Kay and Sachem North starter Anthony Vino battled through five scoreless innings.
With two outs in the sixth and nobody on, Dean Vincent, who previously had doubled, reached on an infield error. Chris Messina singled before Vino walked Max Horowitz to load the bases. Salmon turned to pinch hitter Matt Shovelson, who worked a four-pitch walk to push across the first run.
“The first two pitches weren’t close,” Shovelson said. “And I was patient. It was great to contribute.”
Meanwhile, Kay seemed to get stronger as he went deeper into the game. He retired 15 of 16 batters, including five on strikeouts, as the game headed to the seventh.
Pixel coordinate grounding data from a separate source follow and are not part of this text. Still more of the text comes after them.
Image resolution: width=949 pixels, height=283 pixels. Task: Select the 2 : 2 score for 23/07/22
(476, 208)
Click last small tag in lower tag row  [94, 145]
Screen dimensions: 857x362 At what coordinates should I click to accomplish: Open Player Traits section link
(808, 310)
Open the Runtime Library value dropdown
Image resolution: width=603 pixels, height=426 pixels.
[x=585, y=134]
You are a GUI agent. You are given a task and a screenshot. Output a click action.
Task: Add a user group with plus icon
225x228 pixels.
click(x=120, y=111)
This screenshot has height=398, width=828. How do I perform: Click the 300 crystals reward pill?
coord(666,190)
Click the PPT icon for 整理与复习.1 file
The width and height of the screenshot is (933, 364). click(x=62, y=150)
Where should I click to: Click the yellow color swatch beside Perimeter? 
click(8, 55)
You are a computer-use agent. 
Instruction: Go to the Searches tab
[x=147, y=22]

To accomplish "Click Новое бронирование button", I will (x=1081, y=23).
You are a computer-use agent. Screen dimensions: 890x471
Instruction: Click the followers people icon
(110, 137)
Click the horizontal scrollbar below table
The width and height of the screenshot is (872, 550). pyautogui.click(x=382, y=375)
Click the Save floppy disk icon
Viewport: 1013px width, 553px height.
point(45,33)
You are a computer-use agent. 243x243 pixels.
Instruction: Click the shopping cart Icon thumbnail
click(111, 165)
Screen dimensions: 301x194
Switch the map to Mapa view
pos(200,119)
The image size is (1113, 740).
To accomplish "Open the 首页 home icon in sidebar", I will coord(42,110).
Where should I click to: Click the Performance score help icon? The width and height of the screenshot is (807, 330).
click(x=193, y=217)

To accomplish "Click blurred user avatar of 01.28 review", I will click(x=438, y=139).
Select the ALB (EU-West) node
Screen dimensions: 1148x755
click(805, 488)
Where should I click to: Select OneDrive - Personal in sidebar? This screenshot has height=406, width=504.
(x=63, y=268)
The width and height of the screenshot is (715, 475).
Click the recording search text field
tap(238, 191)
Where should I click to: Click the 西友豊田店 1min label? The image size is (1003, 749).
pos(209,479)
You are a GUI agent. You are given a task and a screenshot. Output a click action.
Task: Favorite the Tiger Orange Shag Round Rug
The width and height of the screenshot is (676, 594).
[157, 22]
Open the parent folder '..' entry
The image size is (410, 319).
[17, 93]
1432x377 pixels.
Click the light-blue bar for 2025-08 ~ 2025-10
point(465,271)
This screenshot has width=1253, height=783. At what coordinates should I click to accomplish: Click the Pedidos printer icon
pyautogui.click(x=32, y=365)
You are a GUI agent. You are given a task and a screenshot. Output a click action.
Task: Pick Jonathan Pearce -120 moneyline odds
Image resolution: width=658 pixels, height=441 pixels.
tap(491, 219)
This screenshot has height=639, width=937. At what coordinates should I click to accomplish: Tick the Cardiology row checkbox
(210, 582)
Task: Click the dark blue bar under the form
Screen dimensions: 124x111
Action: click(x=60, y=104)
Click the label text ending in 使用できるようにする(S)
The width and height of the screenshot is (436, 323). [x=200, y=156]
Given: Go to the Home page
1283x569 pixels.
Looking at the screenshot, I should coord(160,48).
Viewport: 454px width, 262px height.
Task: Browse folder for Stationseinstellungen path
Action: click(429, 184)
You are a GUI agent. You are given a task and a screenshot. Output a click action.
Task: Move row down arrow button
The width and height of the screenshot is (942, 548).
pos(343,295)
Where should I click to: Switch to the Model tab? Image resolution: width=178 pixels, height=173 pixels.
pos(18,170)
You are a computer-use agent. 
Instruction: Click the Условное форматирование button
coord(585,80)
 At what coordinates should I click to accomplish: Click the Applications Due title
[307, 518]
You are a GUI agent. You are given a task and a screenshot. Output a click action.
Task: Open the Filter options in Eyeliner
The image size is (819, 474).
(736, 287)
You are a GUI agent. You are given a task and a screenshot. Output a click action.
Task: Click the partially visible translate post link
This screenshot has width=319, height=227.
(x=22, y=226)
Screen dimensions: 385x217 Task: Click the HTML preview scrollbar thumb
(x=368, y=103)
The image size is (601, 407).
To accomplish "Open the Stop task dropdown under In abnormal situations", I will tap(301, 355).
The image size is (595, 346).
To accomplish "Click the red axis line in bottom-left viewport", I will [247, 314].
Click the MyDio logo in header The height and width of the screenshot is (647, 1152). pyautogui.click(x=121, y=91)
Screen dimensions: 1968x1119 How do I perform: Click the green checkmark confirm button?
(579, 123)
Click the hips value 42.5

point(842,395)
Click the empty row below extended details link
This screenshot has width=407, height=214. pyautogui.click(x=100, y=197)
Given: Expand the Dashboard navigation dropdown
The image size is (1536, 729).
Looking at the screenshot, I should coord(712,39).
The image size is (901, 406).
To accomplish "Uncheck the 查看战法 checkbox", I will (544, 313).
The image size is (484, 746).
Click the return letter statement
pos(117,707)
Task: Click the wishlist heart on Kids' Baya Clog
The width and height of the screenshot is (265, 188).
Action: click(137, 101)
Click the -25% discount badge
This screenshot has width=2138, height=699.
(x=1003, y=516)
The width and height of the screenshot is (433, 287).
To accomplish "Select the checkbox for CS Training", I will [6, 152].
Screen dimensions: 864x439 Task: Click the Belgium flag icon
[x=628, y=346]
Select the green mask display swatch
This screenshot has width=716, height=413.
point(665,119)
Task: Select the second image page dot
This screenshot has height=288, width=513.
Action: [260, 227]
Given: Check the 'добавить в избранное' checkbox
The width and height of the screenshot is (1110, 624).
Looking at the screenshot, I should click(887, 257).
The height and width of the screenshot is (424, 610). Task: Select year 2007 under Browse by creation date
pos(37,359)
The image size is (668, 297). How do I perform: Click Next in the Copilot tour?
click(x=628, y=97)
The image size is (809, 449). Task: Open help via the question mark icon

Commack added another run in the seventh. With two outs, Vino walked Ryan Krzemienski and Kay followed with a grounder just inside the third-base bag. A sprinting Krzemienski was sent home by Salmon and scored all the way from first.
“The leftfielder was positioned so deep, so I sent him,” Salmon said.
Krzemienski dived headfirst and slid across the plate ahead of the throw to make it 2-0.
“I was looking at the coach and running as fast as I could,” Krzemienski said. “It was good to be aggressive.”
Sachem North (19-7) had three straight one-out singles in the seventh. John Ferrante drove in Rob Kienzle to make it 2-1 before Kay got his ninth strikeout, setting up the game-ending play.